—警告—
当報告書の説明セクションにはミーム異常を有する情報が含まれているため、指定された対抗ミームの接種を行った職員にのみ閲覧が許可されます。
アクセスが承認されました。
アイテム番号: SCP-1645-JP
オブジェクトクラス: Euclid
特別収容プロトコル: SCP-1645-JPに関するあらゆる情報は公共の記録から削除されています。SCP-1645-JPによるミームの感染者が発見された場合はただちに確保した上でクラスC記憶処理を施し、ミームの伝染が発生していないか確認してください。██町および1000日以上無死亡事故記録を継続している全ての地方公共団体で発生した事件・事故の情報は財団により監視されます。
説明: SCP-1645-JPは2019年8月1日に北海道██町の役場前交差点で発生した交通死亡事故です。札幌市在住の45歳の男性が運転する軽トラックに、██町在住の9歳の女児(本名は雪島君葉。以後SCP-1645-JP-1と表記)がはねられ、SCP-1645-JP-1は搬送からおよそ2時間後に死亡し、男性は全治1ヶ月の怪我を負いました。事故現場は見通しが良く、SCP-1645-JP-1の飛び出しが事故の原因とみられています。SCP-1645-JP以前に██町で交通死亡事故が発生したのは1992年3月15日が最後で、以後9999日間死亡事故は1回も発生していませんでした。8月3日と4日に町役場と隣接する公園で行われる予定だった夏祭りにて交通死亡事故ゼロ記録10000日達成を記念するイベントが開かれる予定でしたが、SCP-1645-JPが発生したため中止されました。
SCP-1645-JPは事件の概要を認識した人物に、SCP-1645-JP-1やその近親者に対する強い憎悪・害心を発生させるミーム的な異常性を有しています。このミームは財団による適切な対抗ミーム処置が行われていない限りは98.7%の確率で感染します。ミームの感染者にSCP-1645-JP-1への攻撃を行う理由を問うと、「『交通死亡事故ゼロ記録』10000日達成を妨害した罪は重い」という旨のコメントを残します。これは元々██町の住民ではなかった者、感染以前は記録に関心がなかったと思われる者にも共通しています。一方で加害者の男性に関連する憎悪の発生は一切確認されていません。
ミームの感染者の多くは無事故記録が断ち切られた事実に強い精神的苦痛を訴えています。中には「██町」「無事故」「飛び出し」「自動車」などのSCP-1645-JPに関連する事柄を対象とした心的外傷を発症した対象や、対象がこれまでに積み重ねてきた実績や記録がSCP-1645-JP-1に妨害されるのではないかという被害妄想が発生した対象もいます。SCP-1645-JPの記憶が完全に消去されることでミームの影響は解除され、精神状態も回復します。

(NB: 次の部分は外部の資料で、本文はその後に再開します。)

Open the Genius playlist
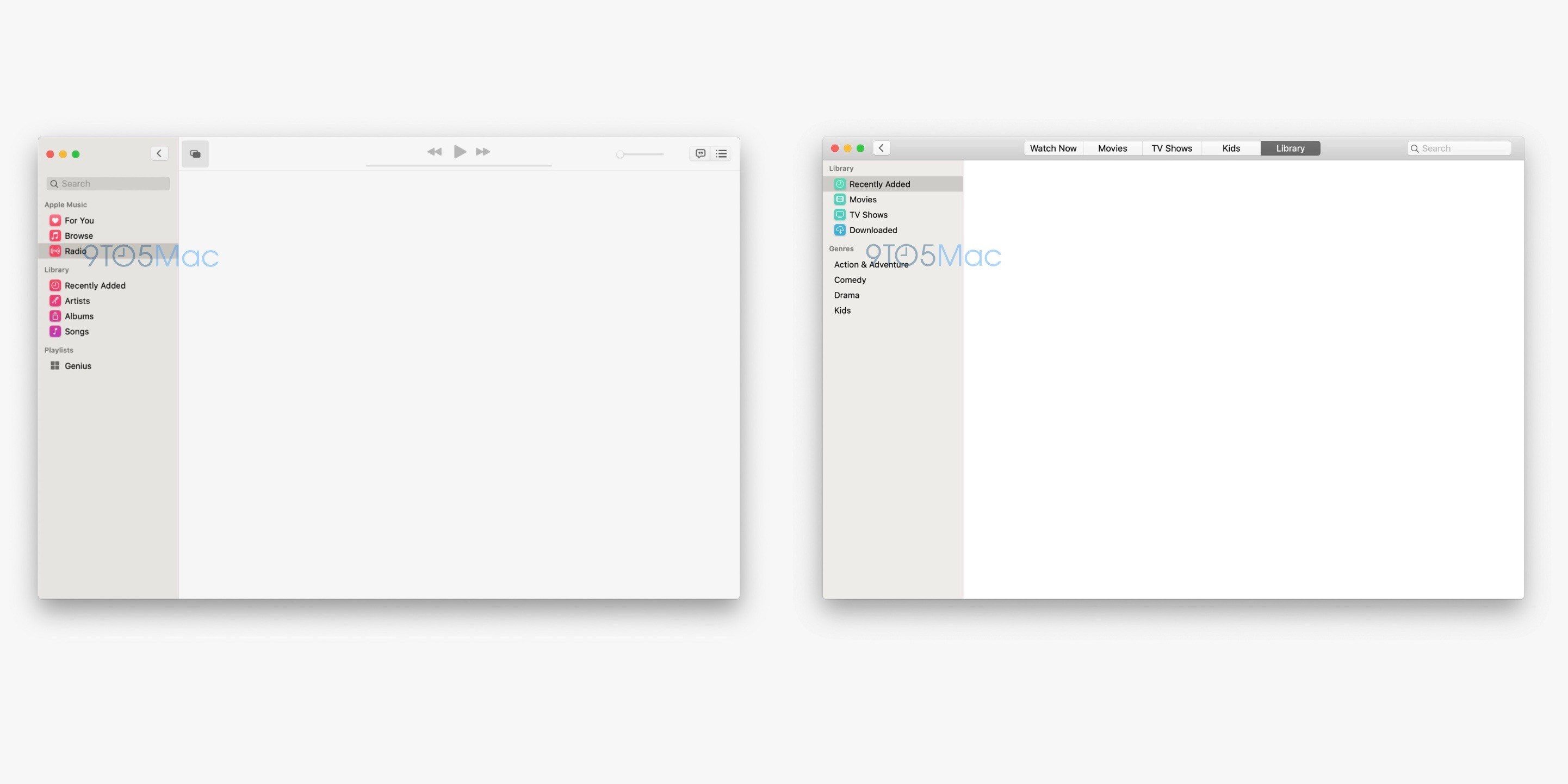 point(77,366)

SCP-1645-JPは██警察署に潜入中の職員が署員や町民の異変を報告したこと、同時期にインターネット上でSCP-1645-JP-1への誹謗中傷が圧倒的に増加したことから財団の注意をひき、収容へと繋がりました。財団はただちに北海道全域へのクラスB記憶処理剤の散布2と様々なメディアを用いたサブリミナル記憶処理を行い、12日でSCP-1645-JPの情報とミームの影響は完全に消去されたとみられています。公的には██町は2019年8月1日に死亡事故ゼロ記録10000日を達成した事になっており、現在も記録を更新中です。

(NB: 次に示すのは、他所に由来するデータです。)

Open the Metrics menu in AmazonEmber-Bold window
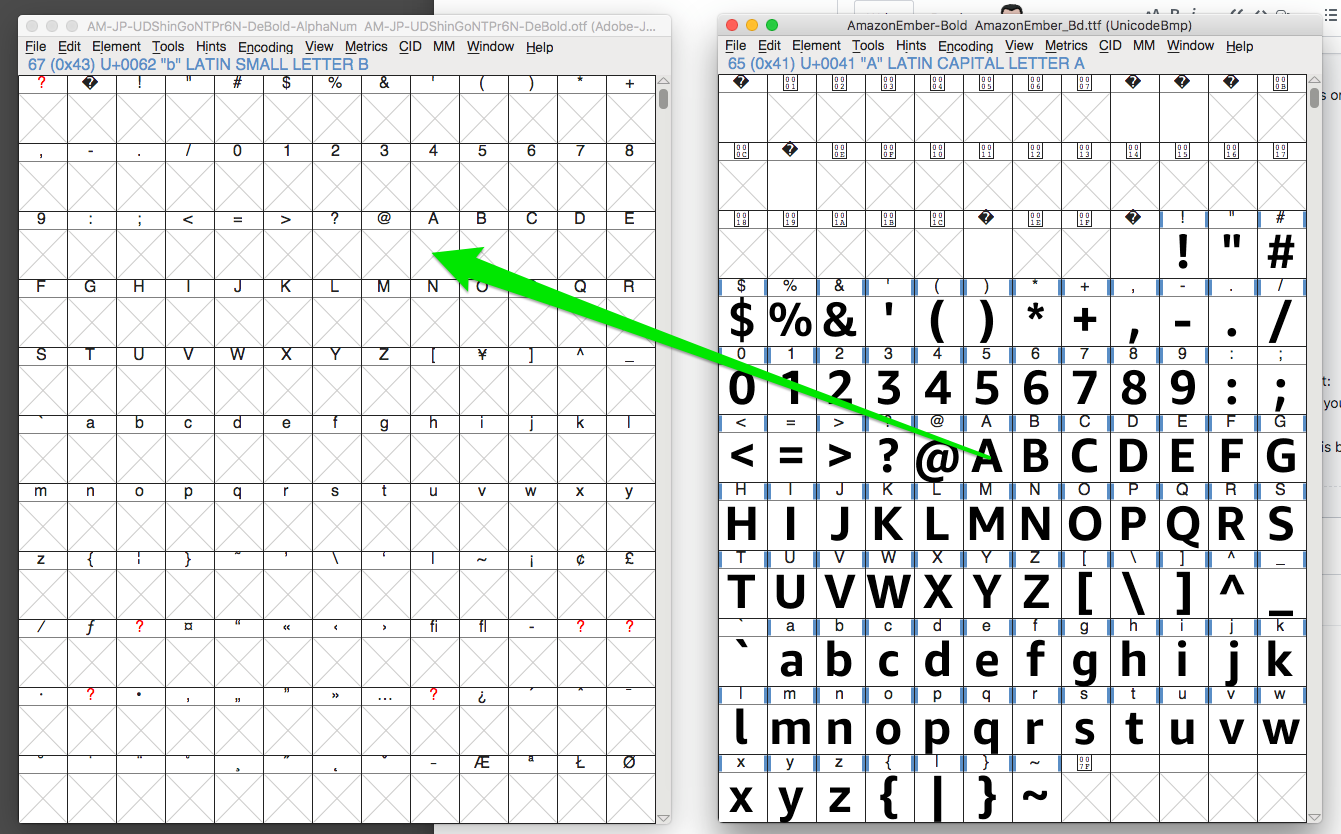Viewport: 1341px width, 834px height. pos(1066,46)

補遺: 2019年9月29日、SCP-1645-JP-1の母親である雪島天子氏が首を吊って自殺しているのが発見されました。遺書にはSCP-1645-JPを連想させる記述がありますが、雪島氏にはクラスC記憶処理とカバーストーリーの適用が行われている事に留意してください。以下は遺書に書かれていた文章の転写です。
君葉の人生と、皆さんが27年間積み重ねてきた「何も無い」が一瞬で台無しになったあの日の事を、私には無かった事にはできません。
財団の調査により、██町で自殺者が発生したのは999日ぶりである事が判明しました。